That being said, there are some amazing libraries out there.

Google Guice, Google Collections Framework, struts2, BDB JE to name a few.
They help me ship.

Lots of great software if you poke around.

------
tdavis
I will replace Jesus in the next 2 years as the standard for Western deities.

------
mdasen
Enterprises move slowly. 2 years is no time in the enterprise world. How many
Erlang programmers are there? I love learning new languages, but there are a
lot of crusty programmers out there who refuse to update their skill set - and
they're often entrenched in enterprise settings.

This next part will probably some change over time. Erlang is slower than Java
- even with the HiPE JIT compiler. Erlang's performance is more akin to
Python. Plus, as much as I protest, "enterprisey" people seem to have a love
affair with static typing. They also have a love affair for nicely UML-
diagrammed objects and Erlang is functional.

But the most important reason why this won't happen is that the majority of
"enterprisey" systems I know of are a ton less reliable than consumer systems.
"Enterprisey" has become the term I associate with needing to have a
programmer on call for. This might sound stupid, but so many programmers I
know worry about job security - mostly because they won't upgrade their skill
set. Something that obsoletes the need for them to babysit applications eats
at that security.

Erlang will get (more) popular. Lots love the functional paradigm. It's really
well implemented, reliable, etc. It just won't displace Java quickly, if ever.

------
ericb
The 2 year aspect of the argument is a bit absurd. These changes just do not
happen that fast, especially with sqillions of entrenched java developers in
the enterprise.

He also argues that Erlang has "already penetrated the enterprise." Might seem
that way if you work at Ericsson, but otherwise I can't imagine making this
statement.

------
keefe
This is not going to happen in 2 years, inertia is too high. Imagine all those
projects that have just started now that aren't even out of analysis yet?

------
dshah
If there were a public market for predictions, I'd short-sell this one.

Not saying it couldn't happen, but the odds are highly against it.

------
schtog
Scala is more likely perhaps?
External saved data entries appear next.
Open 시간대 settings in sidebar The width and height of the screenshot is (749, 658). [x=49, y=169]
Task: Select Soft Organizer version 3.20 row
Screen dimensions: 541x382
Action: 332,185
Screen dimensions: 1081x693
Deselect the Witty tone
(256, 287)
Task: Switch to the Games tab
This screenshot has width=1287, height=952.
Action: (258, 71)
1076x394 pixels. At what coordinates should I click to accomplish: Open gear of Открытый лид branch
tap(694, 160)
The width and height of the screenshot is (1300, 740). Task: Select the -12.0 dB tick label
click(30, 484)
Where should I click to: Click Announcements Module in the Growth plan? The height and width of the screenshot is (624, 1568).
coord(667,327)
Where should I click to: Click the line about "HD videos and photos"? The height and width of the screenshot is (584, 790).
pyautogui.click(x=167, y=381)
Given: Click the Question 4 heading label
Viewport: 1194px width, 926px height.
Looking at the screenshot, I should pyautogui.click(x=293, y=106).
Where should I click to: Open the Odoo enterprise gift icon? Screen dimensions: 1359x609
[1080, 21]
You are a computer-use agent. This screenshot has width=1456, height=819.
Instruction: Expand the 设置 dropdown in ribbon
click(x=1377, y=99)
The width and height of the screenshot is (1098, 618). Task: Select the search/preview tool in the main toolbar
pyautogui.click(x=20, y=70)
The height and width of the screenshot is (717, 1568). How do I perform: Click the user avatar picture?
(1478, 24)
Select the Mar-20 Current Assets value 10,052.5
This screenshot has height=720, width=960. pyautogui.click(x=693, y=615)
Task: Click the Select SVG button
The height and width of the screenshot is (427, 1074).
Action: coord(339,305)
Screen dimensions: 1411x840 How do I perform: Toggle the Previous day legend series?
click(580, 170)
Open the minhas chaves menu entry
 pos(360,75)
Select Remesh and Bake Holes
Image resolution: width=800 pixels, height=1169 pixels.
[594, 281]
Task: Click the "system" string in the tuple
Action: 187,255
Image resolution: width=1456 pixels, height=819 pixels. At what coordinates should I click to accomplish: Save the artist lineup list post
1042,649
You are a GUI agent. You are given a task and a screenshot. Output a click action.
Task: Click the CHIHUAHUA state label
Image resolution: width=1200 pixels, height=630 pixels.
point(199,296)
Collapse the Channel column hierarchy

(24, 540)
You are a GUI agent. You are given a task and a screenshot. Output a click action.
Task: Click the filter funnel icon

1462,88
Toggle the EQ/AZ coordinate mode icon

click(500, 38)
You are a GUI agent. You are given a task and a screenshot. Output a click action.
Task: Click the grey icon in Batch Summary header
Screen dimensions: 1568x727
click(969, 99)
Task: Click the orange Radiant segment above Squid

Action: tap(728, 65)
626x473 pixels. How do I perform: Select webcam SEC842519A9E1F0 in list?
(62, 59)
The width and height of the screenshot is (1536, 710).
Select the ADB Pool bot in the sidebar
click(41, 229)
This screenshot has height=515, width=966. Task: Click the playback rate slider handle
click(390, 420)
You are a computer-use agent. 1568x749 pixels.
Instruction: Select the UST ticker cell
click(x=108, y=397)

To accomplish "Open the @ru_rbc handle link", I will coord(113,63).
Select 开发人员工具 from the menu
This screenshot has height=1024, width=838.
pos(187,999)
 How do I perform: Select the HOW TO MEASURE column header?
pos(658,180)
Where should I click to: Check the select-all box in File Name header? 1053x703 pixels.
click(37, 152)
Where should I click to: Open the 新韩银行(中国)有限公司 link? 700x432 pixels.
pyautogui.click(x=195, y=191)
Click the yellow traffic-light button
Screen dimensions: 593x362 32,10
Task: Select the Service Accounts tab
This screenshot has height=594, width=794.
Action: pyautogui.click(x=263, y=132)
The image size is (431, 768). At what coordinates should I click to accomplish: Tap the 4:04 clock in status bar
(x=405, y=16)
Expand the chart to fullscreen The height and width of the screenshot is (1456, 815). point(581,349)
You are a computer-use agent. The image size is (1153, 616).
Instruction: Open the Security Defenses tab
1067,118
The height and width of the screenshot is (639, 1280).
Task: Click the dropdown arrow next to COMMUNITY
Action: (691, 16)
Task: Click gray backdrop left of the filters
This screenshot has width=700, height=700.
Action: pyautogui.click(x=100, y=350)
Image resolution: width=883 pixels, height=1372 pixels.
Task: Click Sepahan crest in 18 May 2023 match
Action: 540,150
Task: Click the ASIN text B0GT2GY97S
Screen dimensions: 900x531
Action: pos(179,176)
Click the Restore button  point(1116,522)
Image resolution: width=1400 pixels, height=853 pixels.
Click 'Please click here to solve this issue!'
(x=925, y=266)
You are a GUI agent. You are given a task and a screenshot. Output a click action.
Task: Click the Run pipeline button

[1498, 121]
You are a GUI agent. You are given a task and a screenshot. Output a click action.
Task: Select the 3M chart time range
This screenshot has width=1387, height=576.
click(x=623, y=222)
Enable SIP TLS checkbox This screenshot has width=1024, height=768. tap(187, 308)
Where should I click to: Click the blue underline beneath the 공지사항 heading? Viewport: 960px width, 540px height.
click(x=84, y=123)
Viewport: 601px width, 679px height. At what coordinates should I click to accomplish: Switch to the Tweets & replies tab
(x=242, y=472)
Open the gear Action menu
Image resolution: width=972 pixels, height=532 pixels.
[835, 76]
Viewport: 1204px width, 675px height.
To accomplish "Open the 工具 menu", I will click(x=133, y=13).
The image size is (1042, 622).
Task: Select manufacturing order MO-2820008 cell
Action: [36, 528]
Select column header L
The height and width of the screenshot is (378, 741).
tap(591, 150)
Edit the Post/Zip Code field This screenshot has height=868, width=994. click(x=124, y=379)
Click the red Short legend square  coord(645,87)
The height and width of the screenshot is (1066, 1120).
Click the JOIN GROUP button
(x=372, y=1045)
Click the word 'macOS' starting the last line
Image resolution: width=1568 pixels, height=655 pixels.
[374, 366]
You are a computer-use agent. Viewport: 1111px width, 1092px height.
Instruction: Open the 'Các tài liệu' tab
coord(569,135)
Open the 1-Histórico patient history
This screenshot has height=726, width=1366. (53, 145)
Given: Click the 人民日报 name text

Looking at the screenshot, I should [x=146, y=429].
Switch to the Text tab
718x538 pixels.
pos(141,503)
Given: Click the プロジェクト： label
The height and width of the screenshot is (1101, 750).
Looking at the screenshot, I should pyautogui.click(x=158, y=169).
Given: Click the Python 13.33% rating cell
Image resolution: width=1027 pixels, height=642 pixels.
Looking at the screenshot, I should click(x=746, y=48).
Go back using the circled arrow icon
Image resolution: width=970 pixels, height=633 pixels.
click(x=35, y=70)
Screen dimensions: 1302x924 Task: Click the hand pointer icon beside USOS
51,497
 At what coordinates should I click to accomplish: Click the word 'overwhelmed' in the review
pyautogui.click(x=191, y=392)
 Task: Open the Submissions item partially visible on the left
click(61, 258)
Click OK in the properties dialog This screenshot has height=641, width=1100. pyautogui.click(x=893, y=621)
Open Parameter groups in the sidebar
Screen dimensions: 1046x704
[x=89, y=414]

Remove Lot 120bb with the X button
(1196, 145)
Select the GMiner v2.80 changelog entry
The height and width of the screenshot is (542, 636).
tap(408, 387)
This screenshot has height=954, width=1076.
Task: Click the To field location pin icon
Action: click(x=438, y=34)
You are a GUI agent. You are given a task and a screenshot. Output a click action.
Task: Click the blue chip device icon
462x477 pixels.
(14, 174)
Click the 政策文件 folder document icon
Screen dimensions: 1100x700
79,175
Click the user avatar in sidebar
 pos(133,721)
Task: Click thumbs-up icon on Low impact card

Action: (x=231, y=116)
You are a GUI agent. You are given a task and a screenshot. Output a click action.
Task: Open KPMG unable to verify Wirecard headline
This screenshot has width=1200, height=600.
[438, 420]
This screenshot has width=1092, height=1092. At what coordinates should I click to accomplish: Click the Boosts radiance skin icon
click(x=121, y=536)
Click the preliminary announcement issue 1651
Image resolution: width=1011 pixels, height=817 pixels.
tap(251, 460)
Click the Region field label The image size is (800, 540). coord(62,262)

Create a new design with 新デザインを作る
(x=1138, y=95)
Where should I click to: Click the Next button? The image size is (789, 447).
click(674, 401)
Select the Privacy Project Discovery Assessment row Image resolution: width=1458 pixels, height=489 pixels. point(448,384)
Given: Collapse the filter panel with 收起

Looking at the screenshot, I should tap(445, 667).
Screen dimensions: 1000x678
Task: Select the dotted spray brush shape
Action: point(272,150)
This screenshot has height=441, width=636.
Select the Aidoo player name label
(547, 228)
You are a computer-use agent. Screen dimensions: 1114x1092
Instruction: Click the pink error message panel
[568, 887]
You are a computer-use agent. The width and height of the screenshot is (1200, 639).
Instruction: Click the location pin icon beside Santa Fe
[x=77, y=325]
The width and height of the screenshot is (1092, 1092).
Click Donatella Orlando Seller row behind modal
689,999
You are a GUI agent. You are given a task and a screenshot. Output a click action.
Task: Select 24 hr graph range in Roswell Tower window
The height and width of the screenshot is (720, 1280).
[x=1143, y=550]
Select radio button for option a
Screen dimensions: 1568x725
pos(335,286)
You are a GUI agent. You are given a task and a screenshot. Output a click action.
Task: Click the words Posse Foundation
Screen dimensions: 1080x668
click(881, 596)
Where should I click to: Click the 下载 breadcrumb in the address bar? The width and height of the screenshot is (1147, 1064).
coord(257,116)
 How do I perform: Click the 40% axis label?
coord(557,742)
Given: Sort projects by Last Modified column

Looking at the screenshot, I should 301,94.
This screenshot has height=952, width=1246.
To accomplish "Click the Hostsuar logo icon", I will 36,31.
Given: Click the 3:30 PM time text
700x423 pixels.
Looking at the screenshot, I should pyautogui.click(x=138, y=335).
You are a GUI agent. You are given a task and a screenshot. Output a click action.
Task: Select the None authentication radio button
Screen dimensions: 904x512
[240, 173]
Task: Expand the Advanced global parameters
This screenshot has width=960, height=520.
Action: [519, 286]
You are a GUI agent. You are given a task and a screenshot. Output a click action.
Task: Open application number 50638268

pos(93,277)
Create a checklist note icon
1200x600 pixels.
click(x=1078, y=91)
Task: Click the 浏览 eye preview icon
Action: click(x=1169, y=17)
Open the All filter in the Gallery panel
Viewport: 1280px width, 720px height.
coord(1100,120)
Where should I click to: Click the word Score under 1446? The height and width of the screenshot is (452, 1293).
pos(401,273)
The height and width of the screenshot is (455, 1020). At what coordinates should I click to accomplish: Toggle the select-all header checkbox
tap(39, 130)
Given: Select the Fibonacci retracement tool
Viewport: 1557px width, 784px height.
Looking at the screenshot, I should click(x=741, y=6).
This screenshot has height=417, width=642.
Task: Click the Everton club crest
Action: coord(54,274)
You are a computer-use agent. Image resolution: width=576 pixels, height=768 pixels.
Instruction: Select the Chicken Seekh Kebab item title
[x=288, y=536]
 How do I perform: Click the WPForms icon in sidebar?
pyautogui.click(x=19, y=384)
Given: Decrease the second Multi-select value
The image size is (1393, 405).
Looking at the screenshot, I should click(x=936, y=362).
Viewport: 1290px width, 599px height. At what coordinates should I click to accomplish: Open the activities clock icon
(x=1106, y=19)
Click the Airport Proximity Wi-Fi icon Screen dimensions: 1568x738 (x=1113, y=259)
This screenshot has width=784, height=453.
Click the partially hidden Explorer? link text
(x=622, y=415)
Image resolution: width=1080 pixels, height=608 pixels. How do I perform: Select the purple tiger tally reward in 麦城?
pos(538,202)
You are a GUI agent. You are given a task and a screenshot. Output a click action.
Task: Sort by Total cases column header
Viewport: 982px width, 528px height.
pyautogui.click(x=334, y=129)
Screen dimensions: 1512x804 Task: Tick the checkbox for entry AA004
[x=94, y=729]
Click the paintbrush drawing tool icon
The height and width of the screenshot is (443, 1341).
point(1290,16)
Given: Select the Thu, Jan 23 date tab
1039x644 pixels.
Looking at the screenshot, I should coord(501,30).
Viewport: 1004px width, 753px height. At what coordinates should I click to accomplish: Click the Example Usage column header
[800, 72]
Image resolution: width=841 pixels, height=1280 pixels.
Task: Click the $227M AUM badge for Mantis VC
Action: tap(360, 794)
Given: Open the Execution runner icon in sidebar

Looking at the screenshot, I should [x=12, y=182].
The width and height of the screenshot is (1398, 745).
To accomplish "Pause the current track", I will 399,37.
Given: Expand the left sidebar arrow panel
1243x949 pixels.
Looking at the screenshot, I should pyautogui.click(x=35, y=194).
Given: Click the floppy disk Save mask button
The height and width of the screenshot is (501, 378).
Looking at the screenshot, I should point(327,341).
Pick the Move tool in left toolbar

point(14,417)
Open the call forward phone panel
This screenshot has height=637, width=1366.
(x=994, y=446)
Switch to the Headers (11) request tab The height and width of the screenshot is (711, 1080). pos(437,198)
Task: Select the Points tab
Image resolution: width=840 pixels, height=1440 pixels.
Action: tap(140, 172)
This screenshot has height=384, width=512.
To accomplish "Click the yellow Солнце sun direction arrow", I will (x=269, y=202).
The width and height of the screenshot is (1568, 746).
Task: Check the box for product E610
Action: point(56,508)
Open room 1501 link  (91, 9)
Since it builds on the JAVA platform but is a
much more flexible language(functional/OO hybrid) and offers several ways of
doing concurrency(including Erlang-ish message-passing/Acor model).

Not sure how limited the concurrency model of Scala is by the underlying
architecture though.

------
mattmaroon
Wow do I wish betting markets had that title as a wager.

------
lnguyen
COBOL. That is all.

------
wheels
"Yeah, and monkeys might fly out of my butt."